• **EXERCISE DESCRIPTION**:
Every line of the entries below that carries the string "gear" should be copied.

• **DATA TO PROCESS**:
*-*-*

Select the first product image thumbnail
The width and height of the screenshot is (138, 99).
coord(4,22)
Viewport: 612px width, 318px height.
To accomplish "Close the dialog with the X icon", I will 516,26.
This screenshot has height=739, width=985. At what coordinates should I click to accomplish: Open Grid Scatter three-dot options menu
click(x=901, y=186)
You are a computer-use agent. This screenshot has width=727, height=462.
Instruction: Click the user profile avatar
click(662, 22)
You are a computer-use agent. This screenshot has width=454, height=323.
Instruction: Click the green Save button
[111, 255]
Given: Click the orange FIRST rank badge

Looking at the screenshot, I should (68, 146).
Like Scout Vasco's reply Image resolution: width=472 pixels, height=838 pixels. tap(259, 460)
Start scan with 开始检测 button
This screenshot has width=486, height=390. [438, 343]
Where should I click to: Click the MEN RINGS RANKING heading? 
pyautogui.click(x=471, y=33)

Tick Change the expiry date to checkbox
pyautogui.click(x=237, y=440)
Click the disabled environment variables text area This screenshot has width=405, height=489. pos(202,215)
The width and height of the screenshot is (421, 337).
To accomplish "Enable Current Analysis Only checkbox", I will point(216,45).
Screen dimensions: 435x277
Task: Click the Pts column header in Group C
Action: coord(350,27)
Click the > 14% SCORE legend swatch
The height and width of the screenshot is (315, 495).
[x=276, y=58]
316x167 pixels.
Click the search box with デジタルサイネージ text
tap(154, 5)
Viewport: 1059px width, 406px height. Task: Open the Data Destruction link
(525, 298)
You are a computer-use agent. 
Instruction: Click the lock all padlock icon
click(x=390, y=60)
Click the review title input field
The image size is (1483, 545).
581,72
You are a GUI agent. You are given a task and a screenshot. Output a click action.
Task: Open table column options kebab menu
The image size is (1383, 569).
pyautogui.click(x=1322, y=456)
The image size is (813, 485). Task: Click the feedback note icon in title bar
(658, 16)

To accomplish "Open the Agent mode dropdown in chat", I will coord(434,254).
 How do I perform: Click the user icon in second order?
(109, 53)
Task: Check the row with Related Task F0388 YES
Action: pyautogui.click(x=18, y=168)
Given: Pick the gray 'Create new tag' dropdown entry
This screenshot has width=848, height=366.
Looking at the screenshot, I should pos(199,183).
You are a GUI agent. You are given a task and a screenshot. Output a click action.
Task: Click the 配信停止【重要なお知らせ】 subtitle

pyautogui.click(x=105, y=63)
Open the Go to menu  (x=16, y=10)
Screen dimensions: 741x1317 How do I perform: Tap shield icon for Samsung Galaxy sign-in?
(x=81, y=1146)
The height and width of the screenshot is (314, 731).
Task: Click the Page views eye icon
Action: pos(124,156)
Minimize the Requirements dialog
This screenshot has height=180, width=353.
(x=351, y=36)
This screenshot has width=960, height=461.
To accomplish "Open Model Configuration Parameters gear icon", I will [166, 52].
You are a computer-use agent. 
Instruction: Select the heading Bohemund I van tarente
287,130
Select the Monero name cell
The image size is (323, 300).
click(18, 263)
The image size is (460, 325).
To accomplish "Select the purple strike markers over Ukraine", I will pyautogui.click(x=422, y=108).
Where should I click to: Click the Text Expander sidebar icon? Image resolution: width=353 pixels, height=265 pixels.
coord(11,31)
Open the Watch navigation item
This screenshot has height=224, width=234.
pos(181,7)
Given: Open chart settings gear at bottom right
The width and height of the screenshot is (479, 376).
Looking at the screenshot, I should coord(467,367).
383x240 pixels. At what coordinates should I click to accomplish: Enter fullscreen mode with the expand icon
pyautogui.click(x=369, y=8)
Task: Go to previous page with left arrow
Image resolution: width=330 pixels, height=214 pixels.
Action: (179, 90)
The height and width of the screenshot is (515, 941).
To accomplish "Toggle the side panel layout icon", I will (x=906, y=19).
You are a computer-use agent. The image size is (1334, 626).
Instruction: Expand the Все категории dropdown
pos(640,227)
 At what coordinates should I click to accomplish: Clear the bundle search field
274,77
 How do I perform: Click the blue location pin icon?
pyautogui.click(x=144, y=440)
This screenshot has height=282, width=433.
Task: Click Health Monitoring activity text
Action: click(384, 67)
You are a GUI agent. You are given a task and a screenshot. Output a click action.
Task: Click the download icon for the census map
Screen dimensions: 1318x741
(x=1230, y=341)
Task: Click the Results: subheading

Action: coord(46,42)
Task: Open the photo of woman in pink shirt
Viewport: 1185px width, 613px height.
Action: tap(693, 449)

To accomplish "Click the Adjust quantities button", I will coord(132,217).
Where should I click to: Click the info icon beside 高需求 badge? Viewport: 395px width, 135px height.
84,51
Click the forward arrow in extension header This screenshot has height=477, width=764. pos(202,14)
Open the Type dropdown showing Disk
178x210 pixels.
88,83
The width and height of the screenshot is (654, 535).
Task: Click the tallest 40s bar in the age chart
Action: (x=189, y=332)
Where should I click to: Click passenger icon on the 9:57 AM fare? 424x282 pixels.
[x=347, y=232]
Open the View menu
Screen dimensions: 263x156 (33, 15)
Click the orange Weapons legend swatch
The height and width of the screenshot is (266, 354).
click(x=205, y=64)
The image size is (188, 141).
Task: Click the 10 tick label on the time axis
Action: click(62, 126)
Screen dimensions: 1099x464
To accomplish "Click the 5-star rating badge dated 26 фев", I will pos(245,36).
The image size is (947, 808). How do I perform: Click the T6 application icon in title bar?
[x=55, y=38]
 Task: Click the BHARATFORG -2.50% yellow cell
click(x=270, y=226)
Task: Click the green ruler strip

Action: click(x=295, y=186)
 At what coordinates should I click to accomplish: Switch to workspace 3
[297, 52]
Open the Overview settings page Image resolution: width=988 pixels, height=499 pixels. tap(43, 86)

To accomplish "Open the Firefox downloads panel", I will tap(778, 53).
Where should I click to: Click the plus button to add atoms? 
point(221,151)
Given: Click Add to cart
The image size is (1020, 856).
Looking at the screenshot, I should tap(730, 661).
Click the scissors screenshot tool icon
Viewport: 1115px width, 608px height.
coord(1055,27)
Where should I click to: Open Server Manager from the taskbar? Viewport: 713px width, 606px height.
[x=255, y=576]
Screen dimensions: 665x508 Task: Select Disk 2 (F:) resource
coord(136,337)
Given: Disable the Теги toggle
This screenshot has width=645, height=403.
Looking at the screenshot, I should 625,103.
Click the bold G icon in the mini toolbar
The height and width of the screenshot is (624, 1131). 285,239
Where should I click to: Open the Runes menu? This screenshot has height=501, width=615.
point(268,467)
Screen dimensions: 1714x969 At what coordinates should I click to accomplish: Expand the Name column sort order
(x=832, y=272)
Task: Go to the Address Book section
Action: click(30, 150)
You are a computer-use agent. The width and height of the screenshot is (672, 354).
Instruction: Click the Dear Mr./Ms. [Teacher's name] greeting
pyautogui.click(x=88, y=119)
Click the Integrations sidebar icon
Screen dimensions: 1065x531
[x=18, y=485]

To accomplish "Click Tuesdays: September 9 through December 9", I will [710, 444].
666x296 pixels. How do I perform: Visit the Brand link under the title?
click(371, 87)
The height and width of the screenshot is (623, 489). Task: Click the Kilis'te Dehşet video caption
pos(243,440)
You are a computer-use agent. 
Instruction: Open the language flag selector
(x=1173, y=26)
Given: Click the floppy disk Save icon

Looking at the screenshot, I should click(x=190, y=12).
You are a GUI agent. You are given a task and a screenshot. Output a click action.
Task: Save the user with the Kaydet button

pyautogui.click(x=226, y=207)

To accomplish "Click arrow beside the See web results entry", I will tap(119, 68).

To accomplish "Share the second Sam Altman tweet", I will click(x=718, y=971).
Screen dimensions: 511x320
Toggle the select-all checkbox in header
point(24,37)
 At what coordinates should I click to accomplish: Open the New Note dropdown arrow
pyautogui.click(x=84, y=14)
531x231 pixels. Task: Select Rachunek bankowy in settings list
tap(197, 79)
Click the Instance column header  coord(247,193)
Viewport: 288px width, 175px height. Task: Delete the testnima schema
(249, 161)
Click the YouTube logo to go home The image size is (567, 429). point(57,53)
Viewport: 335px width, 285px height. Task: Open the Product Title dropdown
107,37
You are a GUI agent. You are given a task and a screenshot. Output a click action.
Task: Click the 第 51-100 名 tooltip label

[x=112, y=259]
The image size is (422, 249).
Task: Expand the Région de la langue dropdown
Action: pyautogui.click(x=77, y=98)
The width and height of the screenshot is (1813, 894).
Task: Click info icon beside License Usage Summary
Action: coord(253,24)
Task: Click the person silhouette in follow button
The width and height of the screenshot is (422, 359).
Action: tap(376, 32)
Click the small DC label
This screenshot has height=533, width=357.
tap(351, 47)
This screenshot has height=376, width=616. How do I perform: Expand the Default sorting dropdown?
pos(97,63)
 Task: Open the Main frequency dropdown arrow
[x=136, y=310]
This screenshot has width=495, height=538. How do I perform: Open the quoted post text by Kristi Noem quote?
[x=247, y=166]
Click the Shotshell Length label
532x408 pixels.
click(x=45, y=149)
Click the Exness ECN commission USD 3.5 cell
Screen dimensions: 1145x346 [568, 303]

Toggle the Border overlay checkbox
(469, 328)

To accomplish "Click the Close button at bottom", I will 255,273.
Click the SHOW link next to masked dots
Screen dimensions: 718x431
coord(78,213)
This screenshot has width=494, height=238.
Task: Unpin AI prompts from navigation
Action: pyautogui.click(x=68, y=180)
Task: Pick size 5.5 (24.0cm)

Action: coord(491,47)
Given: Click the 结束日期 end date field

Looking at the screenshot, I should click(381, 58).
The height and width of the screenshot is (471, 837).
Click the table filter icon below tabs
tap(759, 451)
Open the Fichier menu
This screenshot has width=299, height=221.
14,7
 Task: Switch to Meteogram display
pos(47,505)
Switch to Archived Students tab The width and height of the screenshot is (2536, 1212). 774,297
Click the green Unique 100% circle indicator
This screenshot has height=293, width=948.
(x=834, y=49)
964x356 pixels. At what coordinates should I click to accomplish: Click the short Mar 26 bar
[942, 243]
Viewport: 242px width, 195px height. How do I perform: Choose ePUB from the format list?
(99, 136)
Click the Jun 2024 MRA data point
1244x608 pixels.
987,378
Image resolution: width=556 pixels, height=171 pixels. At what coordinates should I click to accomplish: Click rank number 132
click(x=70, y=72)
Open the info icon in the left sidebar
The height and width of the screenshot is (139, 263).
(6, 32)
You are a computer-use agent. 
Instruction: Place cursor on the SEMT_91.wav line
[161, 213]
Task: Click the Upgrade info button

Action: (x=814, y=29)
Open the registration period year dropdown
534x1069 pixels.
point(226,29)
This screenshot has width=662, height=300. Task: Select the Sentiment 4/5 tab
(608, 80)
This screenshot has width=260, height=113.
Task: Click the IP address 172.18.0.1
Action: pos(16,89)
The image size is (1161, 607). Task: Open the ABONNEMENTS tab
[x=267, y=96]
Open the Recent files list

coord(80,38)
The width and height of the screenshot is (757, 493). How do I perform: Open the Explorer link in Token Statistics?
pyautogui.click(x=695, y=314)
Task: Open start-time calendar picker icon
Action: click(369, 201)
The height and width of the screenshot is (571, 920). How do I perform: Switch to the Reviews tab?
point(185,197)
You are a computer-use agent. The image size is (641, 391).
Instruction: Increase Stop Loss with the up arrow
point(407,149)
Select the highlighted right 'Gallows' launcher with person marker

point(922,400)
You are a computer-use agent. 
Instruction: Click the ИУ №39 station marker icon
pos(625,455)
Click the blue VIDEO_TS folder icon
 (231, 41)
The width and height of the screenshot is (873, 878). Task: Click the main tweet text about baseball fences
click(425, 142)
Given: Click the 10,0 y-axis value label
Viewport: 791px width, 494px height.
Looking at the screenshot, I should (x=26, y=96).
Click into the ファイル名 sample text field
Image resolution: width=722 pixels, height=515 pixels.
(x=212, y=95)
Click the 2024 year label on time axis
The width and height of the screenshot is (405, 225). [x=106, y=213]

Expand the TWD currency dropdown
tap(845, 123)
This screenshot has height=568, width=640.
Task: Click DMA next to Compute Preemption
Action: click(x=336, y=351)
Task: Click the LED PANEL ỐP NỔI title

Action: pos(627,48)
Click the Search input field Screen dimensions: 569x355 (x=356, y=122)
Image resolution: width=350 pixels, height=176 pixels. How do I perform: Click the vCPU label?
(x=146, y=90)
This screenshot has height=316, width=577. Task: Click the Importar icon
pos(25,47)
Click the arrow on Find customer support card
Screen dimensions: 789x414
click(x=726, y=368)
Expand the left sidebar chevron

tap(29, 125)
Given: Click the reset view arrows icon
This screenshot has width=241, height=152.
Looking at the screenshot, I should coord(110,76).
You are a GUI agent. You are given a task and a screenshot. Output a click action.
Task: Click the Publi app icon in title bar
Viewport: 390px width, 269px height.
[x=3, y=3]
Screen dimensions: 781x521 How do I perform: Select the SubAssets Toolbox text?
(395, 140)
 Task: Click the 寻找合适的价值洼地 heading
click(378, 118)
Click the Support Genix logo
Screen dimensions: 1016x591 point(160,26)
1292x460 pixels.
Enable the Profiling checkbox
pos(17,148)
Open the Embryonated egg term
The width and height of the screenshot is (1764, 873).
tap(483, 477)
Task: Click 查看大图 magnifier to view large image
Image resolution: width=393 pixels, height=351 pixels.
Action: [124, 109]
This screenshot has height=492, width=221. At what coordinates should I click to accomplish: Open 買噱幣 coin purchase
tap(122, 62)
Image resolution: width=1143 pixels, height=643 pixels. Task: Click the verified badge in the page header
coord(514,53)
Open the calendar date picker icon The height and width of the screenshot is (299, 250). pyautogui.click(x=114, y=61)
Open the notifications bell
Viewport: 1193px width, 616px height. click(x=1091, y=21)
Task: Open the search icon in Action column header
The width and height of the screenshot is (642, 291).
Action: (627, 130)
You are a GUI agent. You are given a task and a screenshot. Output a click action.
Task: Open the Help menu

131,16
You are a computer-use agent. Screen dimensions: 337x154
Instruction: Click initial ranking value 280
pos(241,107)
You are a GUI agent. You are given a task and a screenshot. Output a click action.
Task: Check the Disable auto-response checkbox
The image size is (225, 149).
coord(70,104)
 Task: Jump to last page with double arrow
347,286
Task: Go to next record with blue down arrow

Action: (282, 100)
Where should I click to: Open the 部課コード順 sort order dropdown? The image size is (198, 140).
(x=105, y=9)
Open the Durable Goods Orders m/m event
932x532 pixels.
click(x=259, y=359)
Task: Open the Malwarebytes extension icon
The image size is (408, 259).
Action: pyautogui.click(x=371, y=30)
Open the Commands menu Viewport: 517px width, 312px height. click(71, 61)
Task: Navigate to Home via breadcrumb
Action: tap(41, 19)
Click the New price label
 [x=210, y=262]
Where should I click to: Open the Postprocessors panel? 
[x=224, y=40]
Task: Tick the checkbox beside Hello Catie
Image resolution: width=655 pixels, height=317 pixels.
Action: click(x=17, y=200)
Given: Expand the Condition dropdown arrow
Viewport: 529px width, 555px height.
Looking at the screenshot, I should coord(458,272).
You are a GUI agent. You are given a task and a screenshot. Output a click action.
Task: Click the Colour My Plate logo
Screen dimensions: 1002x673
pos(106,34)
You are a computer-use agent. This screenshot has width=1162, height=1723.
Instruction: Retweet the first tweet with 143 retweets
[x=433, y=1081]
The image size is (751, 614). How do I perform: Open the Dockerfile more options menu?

*-*-*

• **EXPECTED ANSWER**:
To accomplish "Open Model Configuration Parameters gear icon", I will [166, 52].
Given: Open chart settings gear at bottom right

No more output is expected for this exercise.